Parallèlement, afin d'améliorer la négociation collective sur le sujet, elle a proposé de faire en sorte que les listes de candidatures aux élections au comité d'entreprise et à la délégation du personnel permettent une représentation proportionnelle des femmes et des hommes reflétant leur poids respectif au sein de l'effectif de l'entreprise.

Constatant que la maternité constitue un véritable frein, tant pour l'embauche que pour la carrière des femmes, elle a proposé des mesures d'accompagnement pendant la maternité en envisageant un suivi obligatoire de la personne concernée pour lui permettre d'être informée des changements qui ont eu lieu dans son service pendant son absence, et ainsi de mieux préparer son retour, et en réfléchissant aux modalités de prise en charge du droit spécifique à la formation pendant le congé parental d'éducation.

Enfin, considérant qu'incombe aux pouvoirs publics la responsabilité de vérifier que les entreprises avec lesquelles ils collaborent respectent bien le principe d'égalité professionnelle en leur sein, elle a proposé d'inscrire, parmi les critères obligatoires auxquels doivent répondre les entreprises candidates aux appels d'offres des collectivités territoriales, de l'État et de leurs établissements publics, celui d'être en règle avec les obligations légales en matière d'égalité professionnelle.
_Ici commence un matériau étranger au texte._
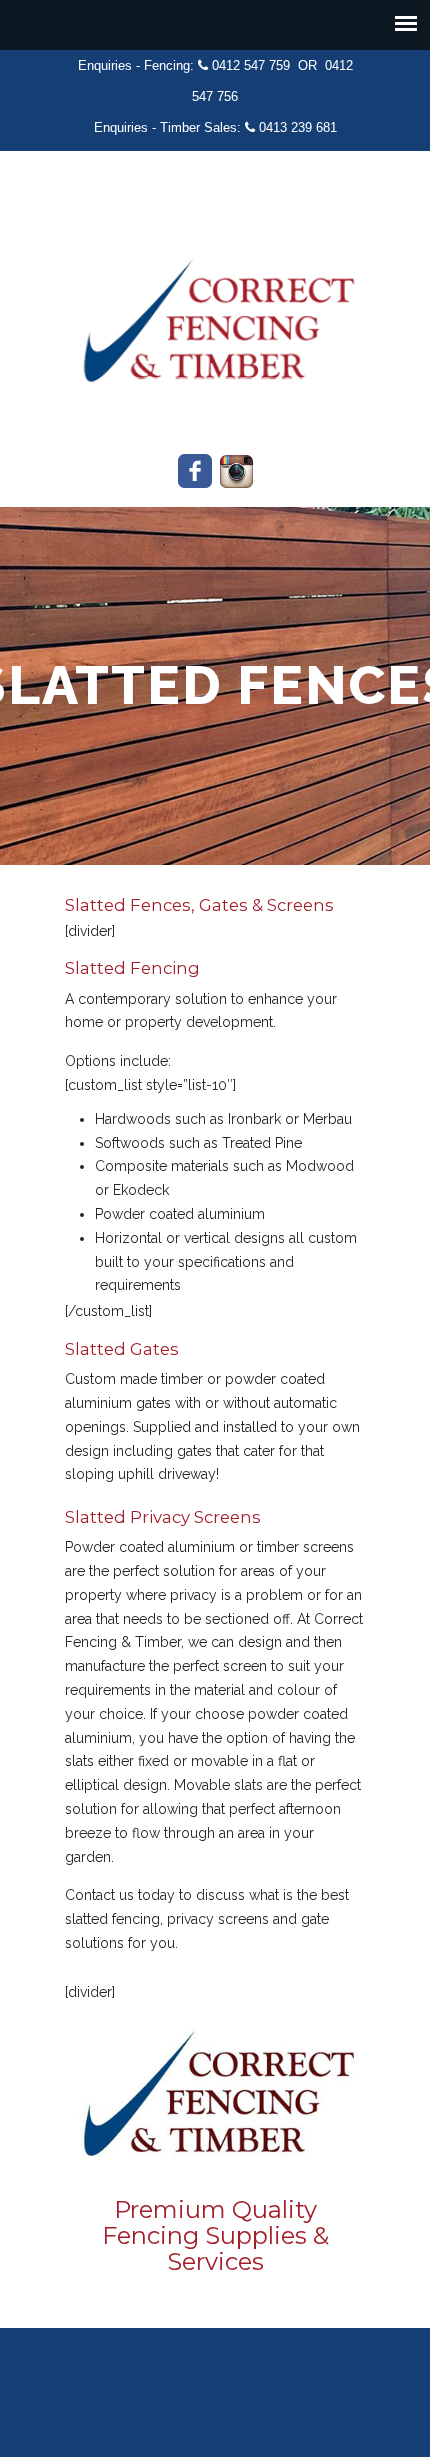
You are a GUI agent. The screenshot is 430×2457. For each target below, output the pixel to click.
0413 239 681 (298, 127)
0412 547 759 (251, 65)
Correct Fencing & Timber (215, 306)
Adoptée par le Sénat le 16 février 2012, la proposition de loi a été enrichie d'un article (article 2 du texte adopté par la Sénat), issu d'un amendement déposé par Mme Catherine Génisson, et dont l'objet est de dissuader les entreprises de recourir de façon excessive au travail à temps partiel en prévoyant une augmentation de 10 % du montant de leurs cotisations sociales lorsqu'elles emploient plus de 25 % de salariés à temps partiel.

Le texte a été transmis à l'Assemblée nationale le 16 février 2012 et renvoyé à la commission des Affaires sociales, dans l'attente d'une inscription à l'ordre du jour.

Comme le demandait la Délégation, un ministère des droits des femmes à part entière a été créé le 16 mai 2012 dans le gouvernement de M. Jean-Marc Ayrault, conformément à l'engagement en ce sens du nouveau président de la République.

2. Le rétablissement du délit de harcèlement sexuel2(*)

Le 4 mai 2012, le Conseil constitutionnel, se prononçant dans le cadre d'une question prioritaire de constitutionnalité, a abrogé l'article 222-33 du code pénal relatif au harcèlement sexuel (décision n° 2012-240 QPC).

La délégation a considéré qu'il était nécessaire de combler au plus vite ce vide juridique pour ne pas laisser les victimes sans recours devant le juge pénal et pour ne pas envoyer un message d'impunité aux harceleurs potentiels.

En partenariat avec la commission des Lois et la commission des Affaires sociales, également concernées par le rétablissement de ce délit, elle a constitué un groupe de travail qui a auditionné en quinze jours une cinquantaine de personnes concernées par la lutte contre le harcèlement sexuel : associations représentant les victimes ou engagées dans la lutte contre les violences faites aux femmes, organisations syndicales du secteur privé et de la fonction publique, représentants du patronat, magistrats, avocats. Il a également entendu le Défenseur des droits ainsi que le Procureur de la République de Paris3(*).

Au fil des auditions, le groupe de travail a dégagé de larges points d'accord : nécessité de réprimer toutes les formes de harcèlement sexuel, y compris celles commises à l'occasion d'un entretien d'embauche ou de l'attribution d'un logement, par exemple, nécessité de définir l'infraction en termes suffisamment précis pour sécuriser les procédures, nécessité enfin d'alourdir les peines en cas de circonstances aggravantes.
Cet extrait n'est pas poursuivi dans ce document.